But while yields were coming in very light as expected in southern areas, combining in northern areas of Oklahoma was leading to some surprises.
"In northern Oklahoma we're seeing better yields than some expected," said one Oklahoma merchant.
The merchant said one farmer whose insurance adjuster had estimated a field at 11 bushels an acre found the actual yield at above 40 bushels per acre.
The reports trickled into the futures market at the Kansas City Board of Trade on Thursday, helping pressure prices before the market ended 3 cents higher to 4-1/4 cents lower, with July down 4-1/4 cents at $4.83-1/2 per bushel.
Futures prices were called mixed at the opening Friday.
Speculation over production potential for the winter wheat crop continued with Informa Economics, a Memphis-based analytical firm, on Friday pegging US winter wheat production at 1.3 billion bushels, 23 million bushels below the government's current estimate, trade sources said.

• Set of tasks:
(A) According to the wheat harvest passage, what actual yield did the farmer find on the field the insurance adjuster had estimated at 11 bushels an acre?
(B) Please resume the wheat harvest passage with a few sentences that pick up after its last sentence.
The data after this wheat harvest passage comes from an unrelated source.

• Data lines:
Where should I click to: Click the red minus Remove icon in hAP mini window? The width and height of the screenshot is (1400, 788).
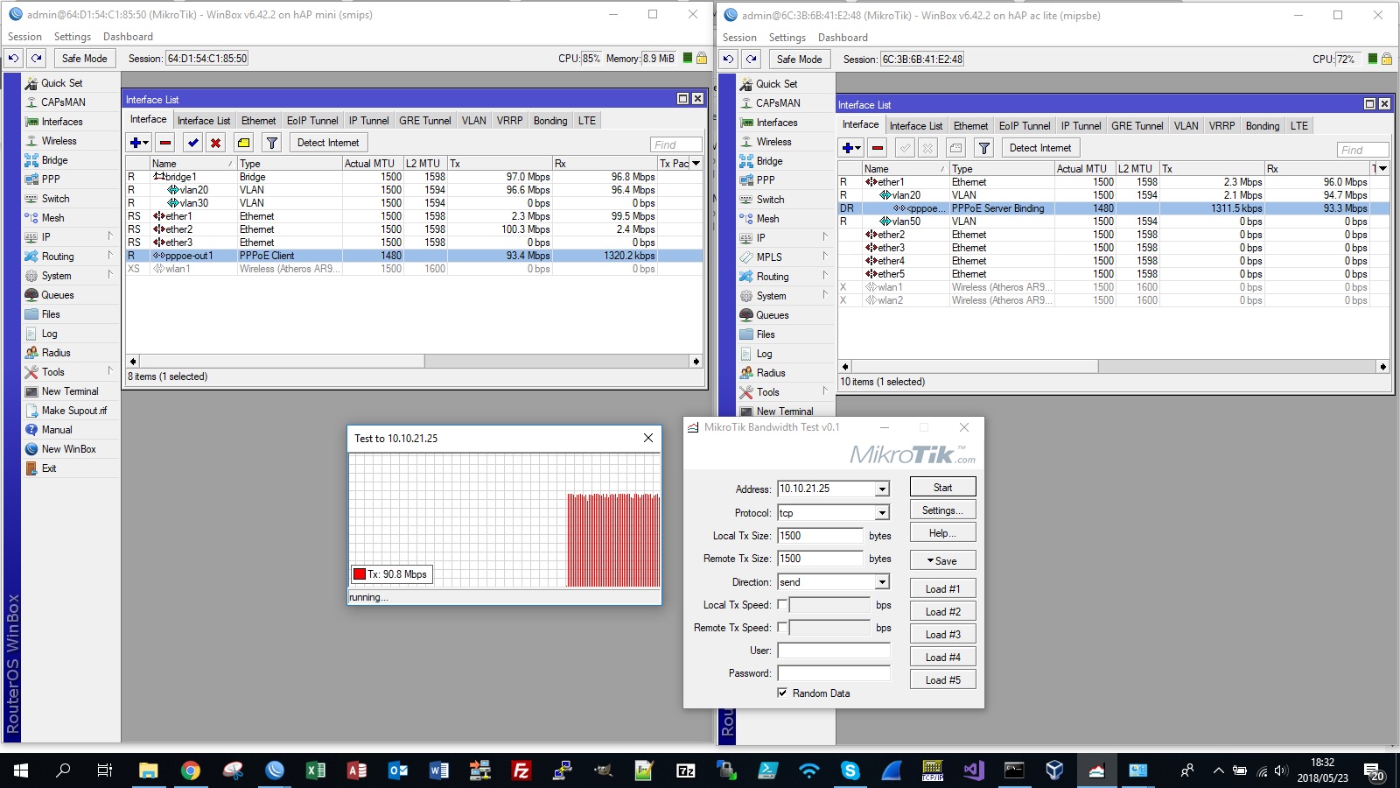coord(165,143)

• Task-by-task outputs:
(A) Above 40 bushels per acre.

(B)
US hard red winter wheat production was pegged at 700 million bushels, down from the US Agriculture Department's May estimate of 715 million, traders said.
In export news, the US Department of Agriculture reported Friday that weekly export sales of US wheat last week totalled 352,500 tonnes (old-crop/new-crop), above estimates for 200,000 to 350,000 tonnes.
Also on the export front, Egypt bought 30,000 tonnes of French wheat and Taiwan is set to tender on Tuesday for US wheat. Also, South Korea overnight bought 20,500 tonnes of US wheat, and India finalised contracts for the purchase of 800,000 tonnes of wheat from two firms, including Australia's AWB Ltd, against its tender for the import of three million tonnes.